─── Task material
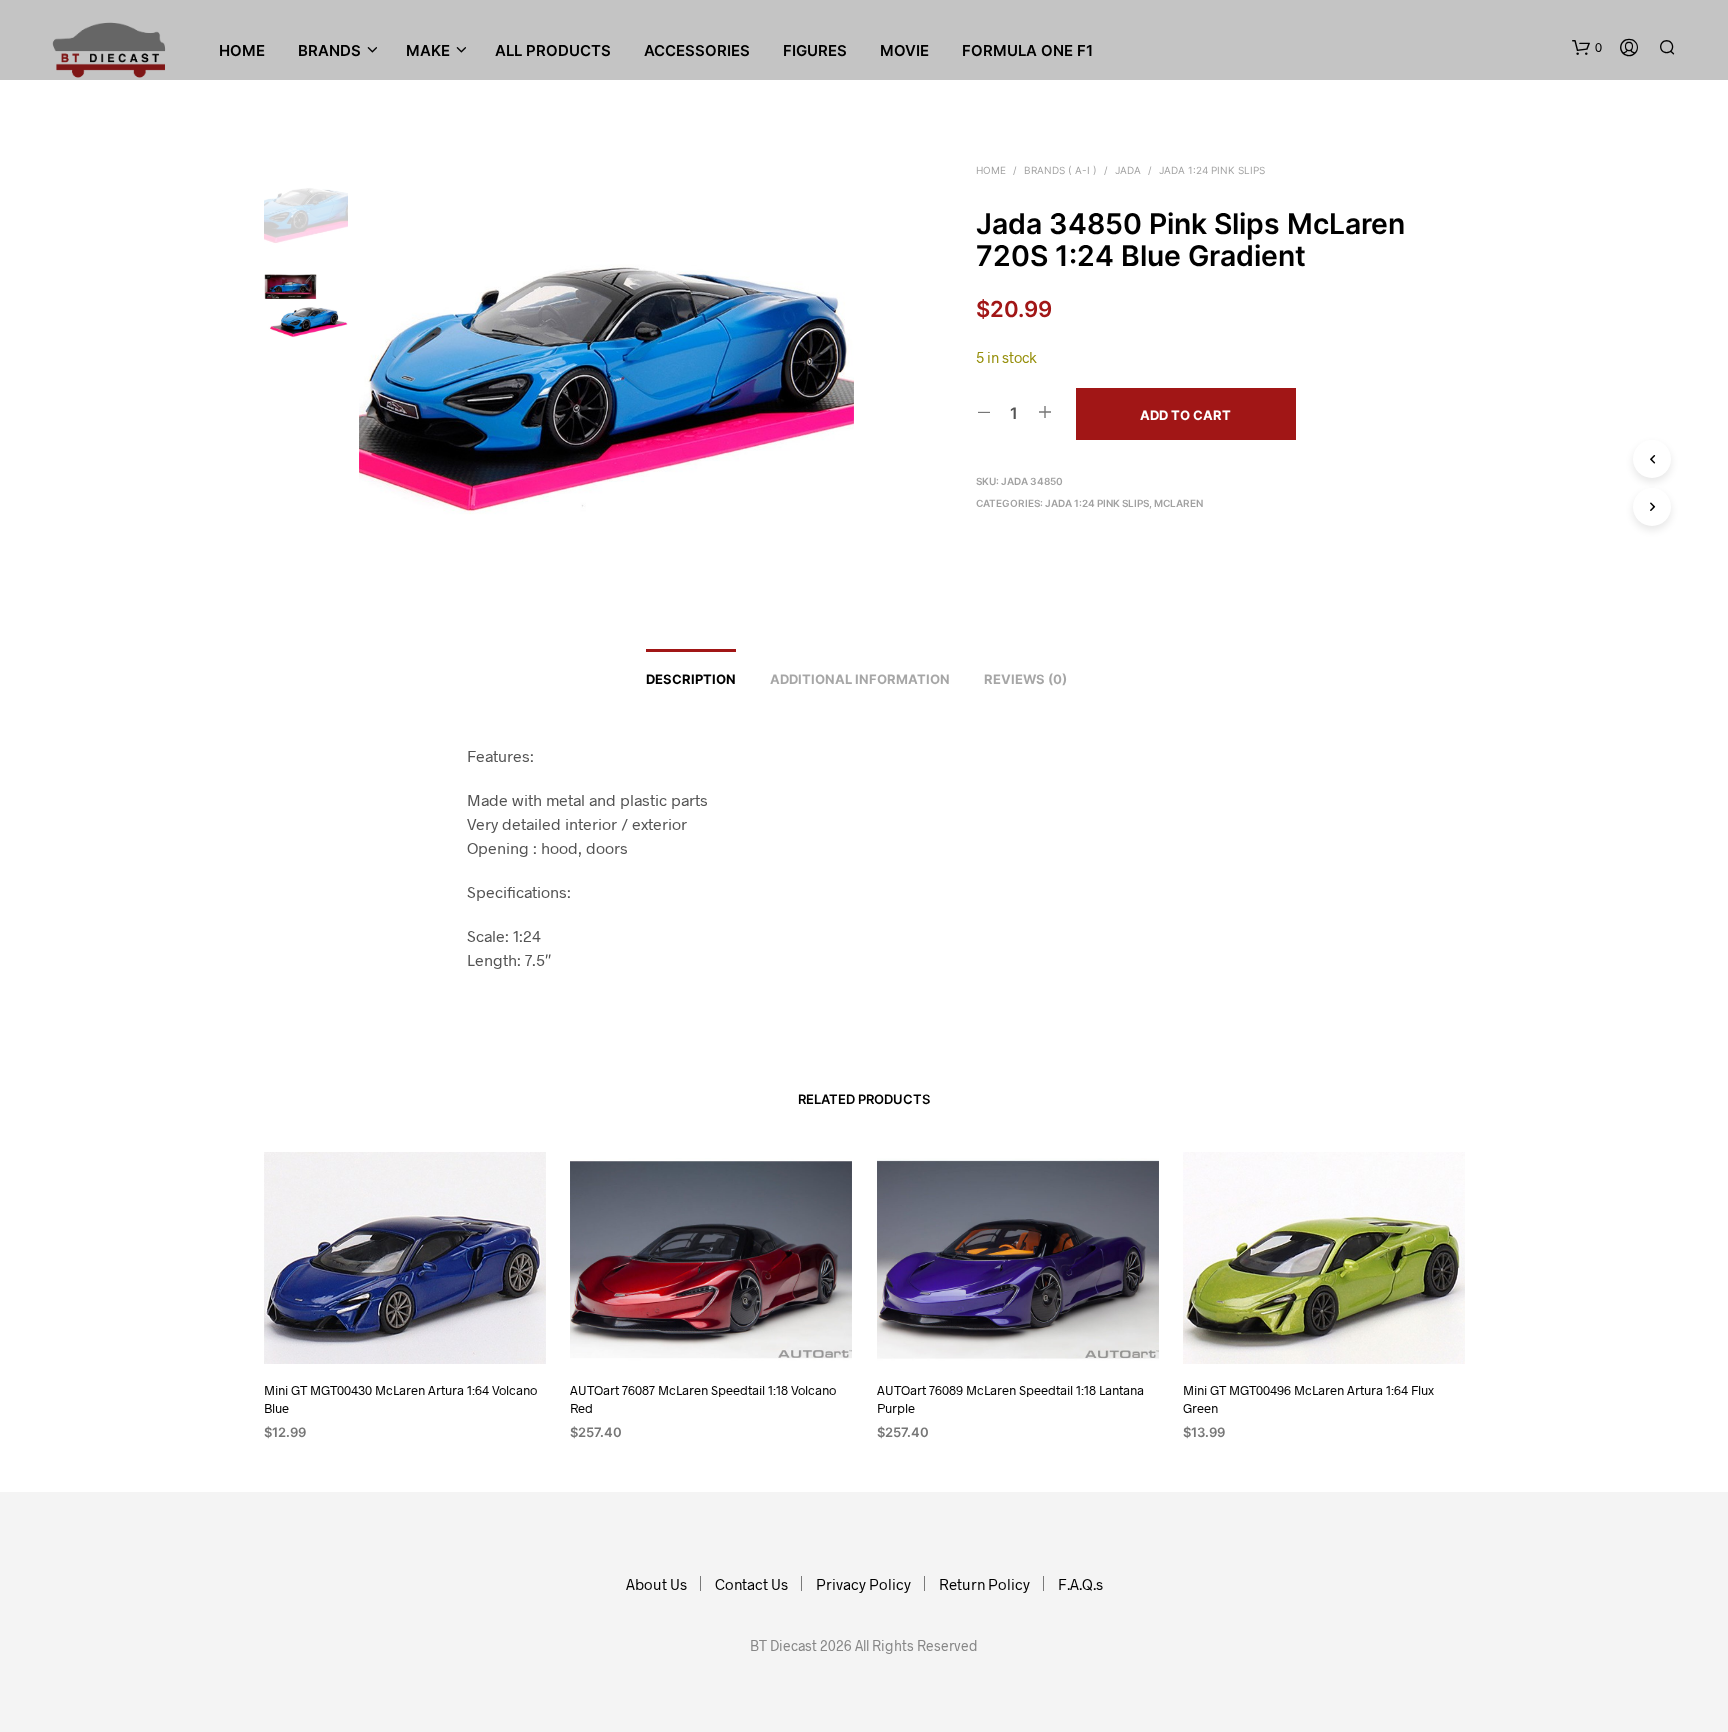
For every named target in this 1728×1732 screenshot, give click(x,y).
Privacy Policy (863, 1584)
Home (242, 50)
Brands (329, 50)
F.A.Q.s (1080, 1584)
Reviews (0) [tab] (1025, 679)
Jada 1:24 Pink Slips (1212, 170)
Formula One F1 (1027, 50)
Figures (815, 50)
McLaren (1178, 503)
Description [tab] (691, 679)
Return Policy (984, 1584)
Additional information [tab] (860, 679)
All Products (553, 50)
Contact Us (751, 1584)
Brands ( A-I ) (1060, 170)
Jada (1128, 170)
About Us (656, 1584)
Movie (904, 50)
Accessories (697, 50)
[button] (1587, 48)
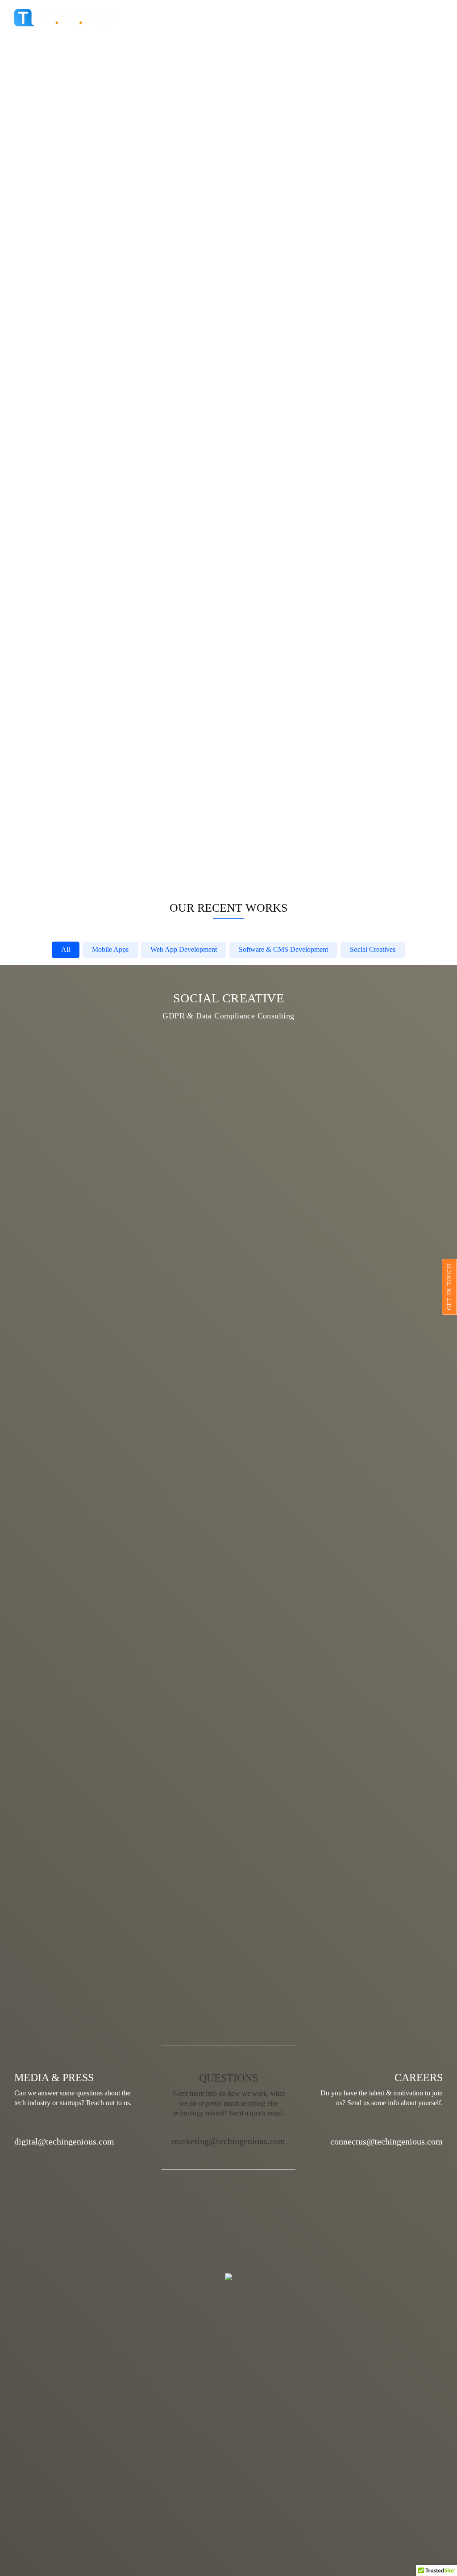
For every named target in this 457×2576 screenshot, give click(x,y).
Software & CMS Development (283, 949)
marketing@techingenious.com (228, 2141)
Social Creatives (372, 949)
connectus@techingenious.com (386, 2141)
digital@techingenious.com (64, 2141)
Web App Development (183, 949)
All (65, 949)
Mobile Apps (110, 949)
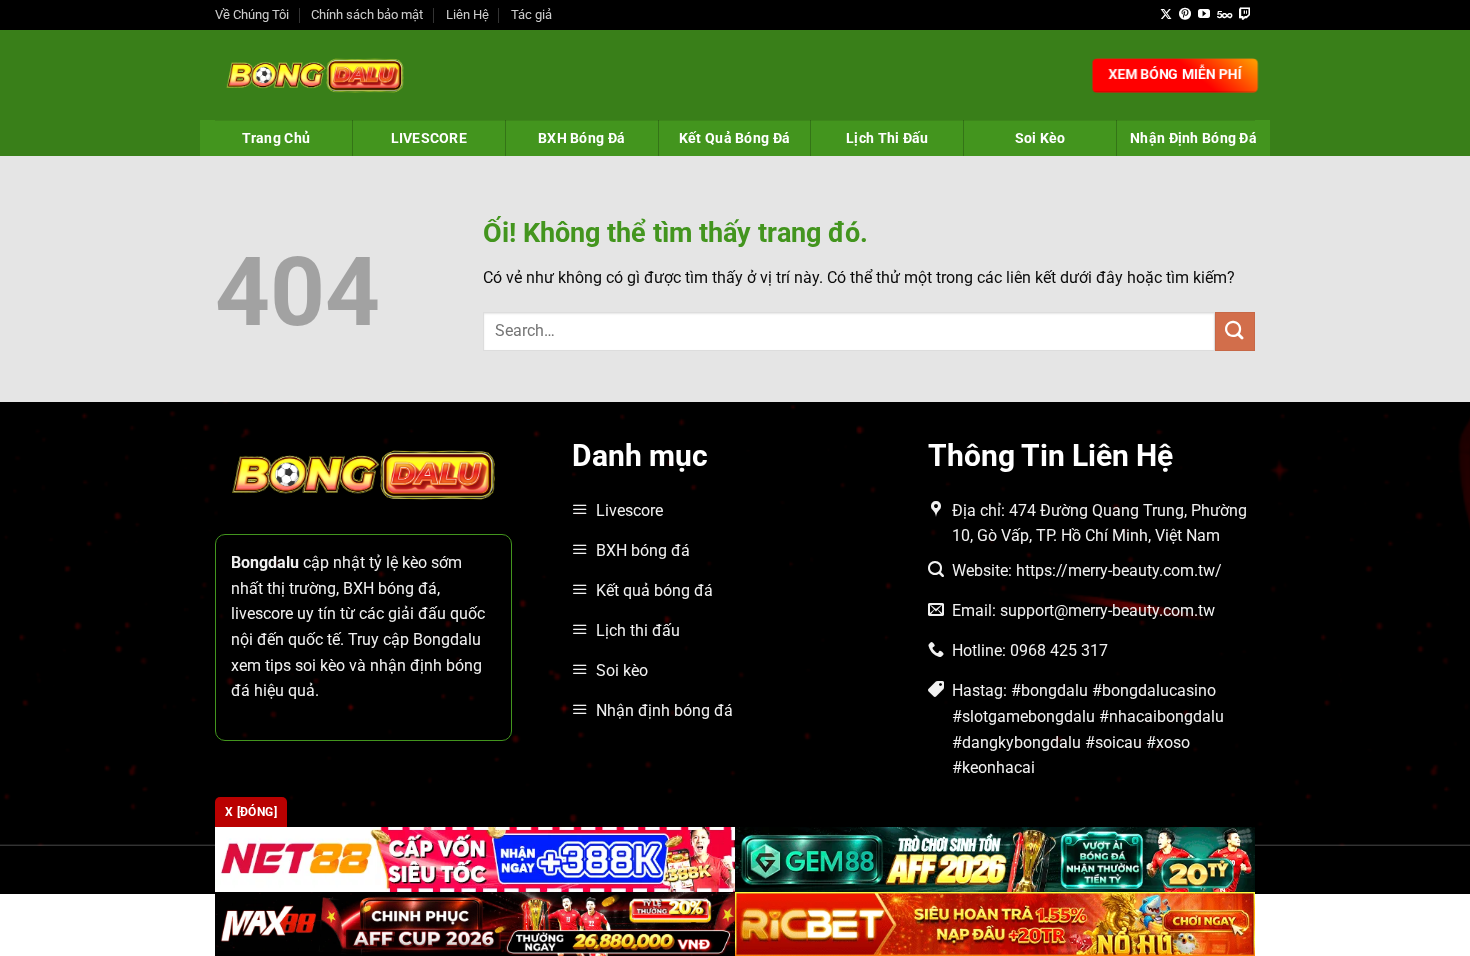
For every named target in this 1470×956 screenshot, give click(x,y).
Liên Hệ (467, 14)
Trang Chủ (276, 138)
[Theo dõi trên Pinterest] (1185, 15)
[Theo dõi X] (1166, 15)
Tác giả (531, 14)
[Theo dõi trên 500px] (1224, 15)
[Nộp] (1235, 331)
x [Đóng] (251, 812)
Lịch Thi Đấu (887, 138)
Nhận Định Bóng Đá (1193, 138)
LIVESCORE (429, 138)
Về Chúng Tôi (252, 14)
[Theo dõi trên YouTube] (1204, 15)
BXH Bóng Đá (581, 138)
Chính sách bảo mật (367, 14)
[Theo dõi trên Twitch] (1245, 15)
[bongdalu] (315, 75)
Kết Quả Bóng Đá (734, 138)
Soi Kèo (1040, 138)
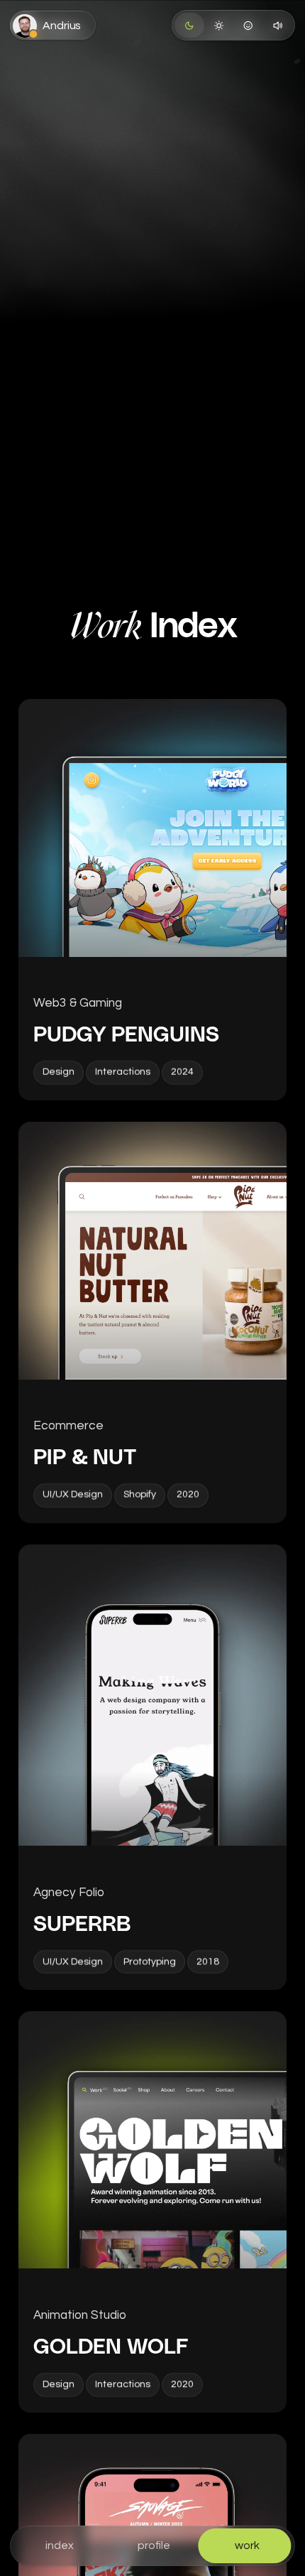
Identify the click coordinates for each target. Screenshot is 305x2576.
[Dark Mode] (189, 25)
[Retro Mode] (247, 25)
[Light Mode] (218, 25)
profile (154, 2545)
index (59, 2545)
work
──────
» What you are asked to do: Output exactly those lines of the data above that run from the line with "Social Creatives (372, 949)" up to and including the line with "profile (154, 2545)". No pictures go in.

» Output:
Social Creatives (372, 949)
connectus@techingenious.com (386, 2141)
digital@techingenious.com (64, 2141)
Web App Development (183, 949)
All (65, 949)
Mobile Apps (110, 949)
For every named target in this 1470×956 screenshot, give click(x,y).
Liên Hệ (467, 14)
Trang Chủ (276, 138)
[Theo dõi trên Pinterest] (1185, 15)
[Theo dõi X] (1166, 15)
Tác giả (531, 14)
[Theo dõi trên 500px] (1224, 15)
[Nộp] (1235, 331)
x [Đóng] (251, 812)
Lịch Thi Đấu (887, 138)
Nhận Định Bóng Đá (1193, 138)
LIVESCORE (429, 138)
Về Chúng Tôi (252, 14)
[Theo dõi trên YouTube] (1204, 15)
BXH Bóng Đá (581, 138)
Chính sách bảo mật (367, 14)
[Theo dõi trên Twitch] (1245, 15)
[bongdalu] (315, 75)
Kết Quả Bóng Đá (734, 138)
Soi Kèo (1040, 138)
Identify the click coordinates for each target. Screenshot is 305x2576.
[Dark Mode] (189, 25)
[Retro Mode] (247, 25)
[Light Mode] (218, 25)
profile (154, 2545)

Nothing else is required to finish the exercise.